Expanding all nodes or expanding just one node are both possible. There are different advantages and disadvantages. The obvious disadvantage of immediately expanding them all is that your memory usage will grow more quickly. I suppose that the primary advantage is that you no longer need to keep track separately of "actions that are legal but for which I did not yet create child nodes" and "already-created nodes", which I guess might sometimes lead to better computational efficiency (especially when memory isn't a concern for you, for instance if you do relatively few iterations anyway or if you have a huge amount of memory available).

In the more "modern" variants of MCTS that also use trained policy networks (like all the work inspired by AlphaGo / AlphaGo Zero / AlphaZero), it typically makes most sense to expand all children at once, because the trained network will immediately give you policy values for all children anyway, so then you can prime them all at once with those policy head outputs and also immediately start using all of those values.

In the case where you choose to expand only one child at a time, indeed the terminology of "leaf" nodes becomes confusing / incorrect. I never really like the term "leaf" node in the context of MCTS anyway; they're really not leaf nodes (unless they happen to represent terminal game states), they're just nodes for which did not yet choose to instantiate all the child nodes. It's a bit more verbose, but I prefer referring to them as "nodes that have not yet been fully expanded". That would change the description of the Selection phase to something more like:

Selection: Start from root R. Choose a node L that has not yet been fully expanded (or a terminal node) by iteration of some choice algorithm that determines which child node to choose at each branching.
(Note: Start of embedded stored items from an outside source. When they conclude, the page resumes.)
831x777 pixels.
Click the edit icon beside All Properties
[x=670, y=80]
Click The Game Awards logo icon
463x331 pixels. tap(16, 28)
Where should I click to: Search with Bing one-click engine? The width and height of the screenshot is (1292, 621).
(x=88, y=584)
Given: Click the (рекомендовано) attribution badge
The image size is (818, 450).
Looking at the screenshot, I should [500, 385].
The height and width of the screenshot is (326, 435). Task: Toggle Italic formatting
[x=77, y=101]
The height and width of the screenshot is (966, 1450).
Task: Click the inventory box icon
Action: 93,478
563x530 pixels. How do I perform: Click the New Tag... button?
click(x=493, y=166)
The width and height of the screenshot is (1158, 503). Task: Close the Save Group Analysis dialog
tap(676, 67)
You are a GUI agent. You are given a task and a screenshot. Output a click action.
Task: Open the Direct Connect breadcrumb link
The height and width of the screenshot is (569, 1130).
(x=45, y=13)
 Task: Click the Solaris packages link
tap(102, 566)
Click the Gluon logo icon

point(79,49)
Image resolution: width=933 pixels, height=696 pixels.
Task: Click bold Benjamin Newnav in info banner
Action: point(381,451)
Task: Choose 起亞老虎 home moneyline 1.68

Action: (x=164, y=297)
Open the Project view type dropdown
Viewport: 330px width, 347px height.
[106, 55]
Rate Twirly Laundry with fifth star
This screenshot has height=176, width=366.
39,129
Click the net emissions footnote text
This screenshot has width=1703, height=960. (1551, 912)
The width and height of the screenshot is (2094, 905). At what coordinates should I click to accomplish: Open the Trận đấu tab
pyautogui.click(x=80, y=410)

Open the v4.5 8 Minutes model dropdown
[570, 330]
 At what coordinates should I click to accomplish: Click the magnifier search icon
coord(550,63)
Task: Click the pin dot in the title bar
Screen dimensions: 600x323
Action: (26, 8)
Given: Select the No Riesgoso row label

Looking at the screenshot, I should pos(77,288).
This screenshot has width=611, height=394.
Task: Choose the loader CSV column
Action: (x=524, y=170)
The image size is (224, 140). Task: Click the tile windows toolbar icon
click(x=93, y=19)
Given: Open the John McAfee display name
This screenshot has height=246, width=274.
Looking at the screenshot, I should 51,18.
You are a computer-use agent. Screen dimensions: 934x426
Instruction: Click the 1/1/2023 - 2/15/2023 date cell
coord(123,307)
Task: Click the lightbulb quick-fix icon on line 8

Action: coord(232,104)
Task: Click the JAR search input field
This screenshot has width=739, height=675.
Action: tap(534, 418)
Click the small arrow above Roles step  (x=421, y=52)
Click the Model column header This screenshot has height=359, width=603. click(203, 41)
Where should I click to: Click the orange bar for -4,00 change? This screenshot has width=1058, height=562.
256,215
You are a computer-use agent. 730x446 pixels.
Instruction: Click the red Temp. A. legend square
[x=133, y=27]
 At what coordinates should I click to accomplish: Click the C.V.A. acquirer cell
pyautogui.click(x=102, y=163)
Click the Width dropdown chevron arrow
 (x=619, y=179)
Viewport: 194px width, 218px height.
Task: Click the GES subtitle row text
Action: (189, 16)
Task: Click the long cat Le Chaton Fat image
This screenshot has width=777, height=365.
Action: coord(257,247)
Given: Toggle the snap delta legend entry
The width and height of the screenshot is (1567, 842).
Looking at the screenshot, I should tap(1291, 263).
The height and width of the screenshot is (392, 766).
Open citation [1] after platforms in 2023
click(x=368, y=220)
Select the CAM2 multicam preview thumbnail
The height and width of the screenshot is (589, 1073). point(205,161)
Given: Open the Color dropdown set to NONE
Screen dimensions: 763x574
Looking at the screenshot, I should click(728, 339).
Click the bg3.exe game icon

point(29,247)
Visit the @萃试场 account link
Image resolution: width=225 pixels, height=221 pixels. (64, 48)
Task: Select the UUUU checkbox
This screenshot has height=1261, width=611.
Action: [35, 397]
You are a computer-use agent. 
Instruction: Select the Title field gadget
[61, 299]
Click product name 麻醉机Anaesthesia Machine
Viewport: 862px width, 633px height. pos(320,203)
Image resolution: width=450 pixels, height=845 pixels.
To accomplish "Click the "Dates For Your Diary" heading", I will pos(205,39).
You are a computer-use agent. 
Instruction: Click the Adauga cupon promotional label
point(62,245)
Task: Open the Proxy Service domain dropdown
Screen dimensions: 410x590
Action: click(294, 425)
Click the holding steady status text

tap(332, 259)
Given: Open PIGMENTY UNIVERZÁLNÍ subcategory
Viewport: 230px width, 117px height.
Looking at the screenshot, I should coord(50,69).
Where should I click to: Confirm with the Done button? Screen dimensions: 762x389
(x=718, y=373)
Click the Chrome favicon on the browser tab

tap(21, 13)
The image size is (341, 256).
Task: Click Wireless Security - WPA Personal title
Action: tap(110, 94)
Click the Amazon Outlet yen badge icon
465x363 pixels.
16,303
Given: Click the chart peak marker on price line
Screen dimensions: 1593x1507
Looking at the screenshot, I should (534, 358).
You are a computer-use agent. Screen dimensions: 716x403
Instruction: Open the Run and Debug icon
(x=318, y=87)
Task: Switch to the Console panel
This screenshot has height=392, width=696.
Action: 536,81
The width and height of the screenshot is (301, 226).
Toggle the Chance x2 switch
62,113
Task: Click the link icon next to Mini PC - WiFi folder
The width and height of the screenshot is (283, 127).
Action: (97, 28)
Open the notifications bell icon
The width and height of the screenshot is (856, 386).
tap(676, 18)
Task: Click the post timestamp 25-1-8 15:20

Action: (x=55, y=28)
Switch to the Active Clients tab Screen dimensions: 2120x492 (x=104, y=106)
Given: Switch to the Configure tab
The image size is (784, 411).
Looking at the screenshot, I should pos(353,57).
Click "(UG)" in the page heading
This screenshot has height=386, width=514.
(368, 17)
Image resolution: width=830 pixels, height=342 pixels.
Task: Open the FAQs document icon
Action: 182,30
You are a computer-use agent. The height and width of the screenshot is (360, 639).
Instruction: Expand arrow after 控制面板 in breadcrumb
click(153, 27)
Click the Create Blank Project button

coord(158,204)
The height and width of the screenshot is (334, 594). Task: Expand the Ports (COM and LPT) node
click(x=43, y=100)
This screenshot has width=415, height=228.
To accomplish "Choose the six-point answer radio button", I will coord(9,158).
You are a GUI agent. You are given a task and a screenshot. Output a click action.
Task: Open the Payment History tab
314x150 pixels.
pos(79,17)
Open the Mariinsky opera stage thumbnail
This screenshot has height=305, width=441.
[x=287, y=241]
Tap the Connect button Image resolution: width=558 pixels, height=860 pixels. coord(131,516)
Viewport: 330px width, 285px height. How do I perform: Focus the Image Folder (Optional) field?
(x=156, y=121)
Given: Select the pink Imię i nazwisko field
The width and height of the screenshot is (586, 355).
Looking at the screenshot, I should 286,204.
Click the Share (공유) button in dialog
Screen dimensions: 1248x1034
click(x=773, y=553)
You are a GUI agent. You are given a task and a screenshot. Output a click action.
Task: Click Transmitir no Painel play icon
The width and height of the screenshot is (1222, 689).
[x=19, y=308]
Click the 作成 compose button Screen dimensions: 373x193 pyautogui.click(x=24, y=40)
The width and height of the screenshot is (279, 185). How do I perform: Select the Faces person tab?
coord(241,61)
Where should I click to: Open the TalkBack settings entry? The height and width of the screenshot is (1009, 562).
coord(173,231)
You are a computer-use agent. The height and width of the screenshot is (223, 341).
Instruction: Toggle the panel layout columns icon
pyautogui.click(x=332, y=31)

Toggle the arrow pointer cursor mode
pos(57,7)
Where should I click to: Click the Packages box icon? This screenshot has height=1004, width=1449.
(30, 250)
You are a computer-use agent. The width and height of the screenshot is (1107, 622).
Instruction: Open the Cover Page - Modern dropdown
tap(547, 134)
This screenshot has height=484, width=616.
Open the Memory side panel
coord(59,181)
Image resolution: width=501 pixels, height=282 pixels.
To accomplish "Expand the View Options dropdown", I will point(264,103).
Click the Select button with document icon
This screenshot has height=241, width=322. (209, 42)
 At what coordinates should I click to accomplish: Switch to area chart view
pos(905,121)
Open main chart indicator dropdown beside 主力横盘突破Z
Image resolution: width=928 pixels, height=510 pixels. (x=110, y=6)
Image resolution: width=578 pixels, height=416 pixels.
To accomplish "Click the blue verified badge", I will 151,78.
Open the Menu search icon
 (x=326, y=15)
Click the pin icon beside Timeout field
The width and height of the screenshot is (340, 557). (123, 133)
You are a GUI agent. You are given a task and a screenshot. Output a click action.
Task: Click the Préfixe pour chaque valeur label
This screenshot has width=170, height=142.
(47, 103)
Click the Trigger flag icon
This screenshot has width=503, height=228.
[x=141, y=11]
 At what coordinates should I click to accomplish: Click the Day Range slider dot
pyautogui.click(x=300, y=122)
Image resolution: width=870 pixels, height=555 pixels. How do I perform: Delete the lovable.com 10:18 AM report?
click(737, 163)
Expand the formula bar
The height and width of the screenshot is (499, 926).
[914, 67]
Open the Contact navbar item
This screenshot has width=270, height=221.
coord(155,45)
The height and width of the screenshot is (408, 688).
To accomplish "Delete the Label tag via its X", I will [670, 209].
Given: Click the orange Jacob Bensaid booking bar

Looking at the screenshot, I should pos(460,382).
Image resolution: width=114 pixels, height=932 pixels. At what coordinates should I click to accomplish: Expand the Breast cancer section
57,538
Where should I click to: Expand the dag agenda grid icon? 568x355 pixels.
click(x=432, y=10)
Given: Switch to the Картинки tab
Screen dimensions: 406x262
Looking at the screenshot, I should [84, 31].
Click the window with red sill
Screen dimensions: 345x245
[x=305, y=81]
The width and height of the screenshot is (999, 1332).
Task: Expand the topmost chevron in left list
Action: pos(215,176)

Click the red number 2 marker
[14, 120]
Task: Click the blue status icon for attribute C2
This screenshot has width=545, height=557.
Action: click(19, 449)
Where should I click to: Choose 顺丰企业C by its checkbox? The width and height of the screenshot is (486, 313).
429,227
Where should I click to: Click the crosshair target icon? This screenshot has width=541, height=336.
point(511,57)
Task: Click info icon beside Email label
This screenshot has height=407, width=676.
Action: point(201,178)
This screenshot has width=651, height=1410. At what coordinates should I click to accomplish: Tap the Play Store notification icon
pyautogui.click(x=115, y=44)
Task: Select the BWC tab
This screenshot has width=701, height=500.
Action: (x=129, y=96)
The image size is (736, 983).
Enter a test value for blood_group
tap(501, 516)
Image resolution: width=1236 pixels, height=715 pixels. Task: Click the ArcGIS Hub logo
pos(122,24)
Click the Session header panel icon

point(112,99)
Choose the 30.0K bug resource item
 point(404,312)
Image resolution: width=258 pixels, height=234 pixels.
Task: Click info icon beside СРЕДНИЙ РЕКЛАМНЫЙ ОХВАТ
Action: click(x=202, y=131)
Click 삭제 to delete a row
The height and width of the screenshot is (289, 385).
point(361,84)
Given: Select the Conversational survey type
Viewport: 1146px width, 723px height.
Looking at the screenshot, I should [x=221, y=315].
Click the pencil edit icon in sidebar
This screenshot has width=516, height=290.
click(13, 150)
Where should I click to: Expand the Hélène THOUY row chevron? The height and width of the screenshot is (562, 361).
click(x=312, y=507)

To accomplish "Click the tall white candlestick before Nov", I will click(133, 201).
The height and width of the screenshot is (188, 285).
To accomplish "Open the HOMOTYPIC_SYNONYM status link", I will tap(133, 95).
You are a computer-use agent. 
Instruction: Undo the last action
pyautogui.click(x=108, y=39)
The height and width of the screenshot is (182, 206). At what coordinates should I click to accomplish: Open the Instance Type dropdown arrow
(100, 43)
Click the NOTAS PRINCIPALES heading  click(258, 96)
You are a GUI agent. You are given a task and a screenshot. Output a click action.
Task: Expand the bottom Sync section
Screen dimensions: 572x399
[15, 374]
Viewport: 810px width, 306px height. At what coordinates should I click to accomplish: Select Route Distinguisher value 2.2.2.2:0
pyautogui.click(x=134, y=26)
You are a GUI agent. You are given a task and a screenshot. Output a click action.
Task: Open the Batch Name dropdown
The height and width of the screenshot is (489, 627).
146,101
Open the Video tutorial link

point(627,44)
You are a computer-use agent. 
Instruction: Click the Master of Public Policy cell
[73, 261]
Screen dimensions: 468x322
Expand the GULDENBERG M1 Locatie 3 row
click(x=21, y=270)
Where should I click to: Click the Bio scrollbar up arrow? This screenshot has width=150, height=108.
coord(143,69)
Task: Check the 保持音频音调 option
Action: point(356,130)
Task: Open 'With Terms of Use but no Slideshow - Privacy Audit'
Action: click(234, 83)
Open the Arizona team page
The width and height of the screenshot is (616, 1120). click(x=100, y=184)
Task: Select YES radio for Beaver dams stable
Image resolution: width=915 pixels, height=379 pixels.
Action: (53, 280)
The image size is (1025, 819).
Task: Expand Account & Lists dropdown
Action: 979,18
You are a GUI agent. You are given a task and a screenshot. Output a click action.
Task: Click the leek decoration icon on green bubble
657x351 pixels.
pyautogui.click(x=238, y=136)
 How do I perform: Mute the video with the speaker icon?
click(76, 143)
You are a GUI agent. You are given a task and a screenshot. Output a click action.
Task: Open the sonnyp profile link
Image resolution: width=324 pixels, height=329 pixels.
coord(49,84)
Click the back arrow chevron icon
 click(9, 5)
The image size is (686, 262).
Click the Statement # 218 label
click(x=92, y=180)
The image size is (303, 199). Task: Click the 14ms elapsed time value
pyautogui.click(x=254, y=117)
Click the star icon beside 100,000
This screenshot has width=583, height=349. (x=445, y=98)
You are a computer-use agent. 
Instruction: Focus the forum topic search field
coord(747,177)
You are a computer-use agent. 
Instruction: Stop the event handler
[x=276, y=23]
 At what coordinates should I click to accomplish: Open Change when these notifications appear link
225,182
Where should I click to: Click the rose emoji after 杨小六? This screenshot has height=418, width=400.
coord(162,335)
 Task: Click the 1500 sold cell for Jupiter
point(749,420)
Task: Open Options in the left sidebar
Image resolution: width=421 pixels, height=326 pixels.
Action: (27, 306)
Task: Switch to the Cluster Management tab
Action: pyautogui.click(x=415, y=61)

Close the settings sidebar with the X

In case that a few or all child-nodes are chosen during expansion at the leaf, one is faced with the problem that some of those nodes will not be simulated in that MCTS step and subsequently will have a diverging UTC value $w_i/n_i + c \sqrt{\frac{\ln{N_i}}{n_i}}\to \infty$, since $n_i\to 0$.

That's true, but I don't see that as a problem. Suppose we're at a non-fully-expanded node; a node where maybe some legal actions already have corresponding child nodes, or maybe none do, but at least some legal actions still don't have corresponding child nodes. We can view these as having a visit count of $0$, which we can view as leading to a UCB1 value of $\infty$. Since UCT picks nodes (or actions) according to an $\arg\max$ over the UCB1 values, we can simply think of this as UCT always preferring to pick actions that we did not yet expand over actions that we've already expanded and created a child node for. This leads to an implementation where we'll only re-visit a node that we've already visited before if we have already visited each of its possible siblings at least once too.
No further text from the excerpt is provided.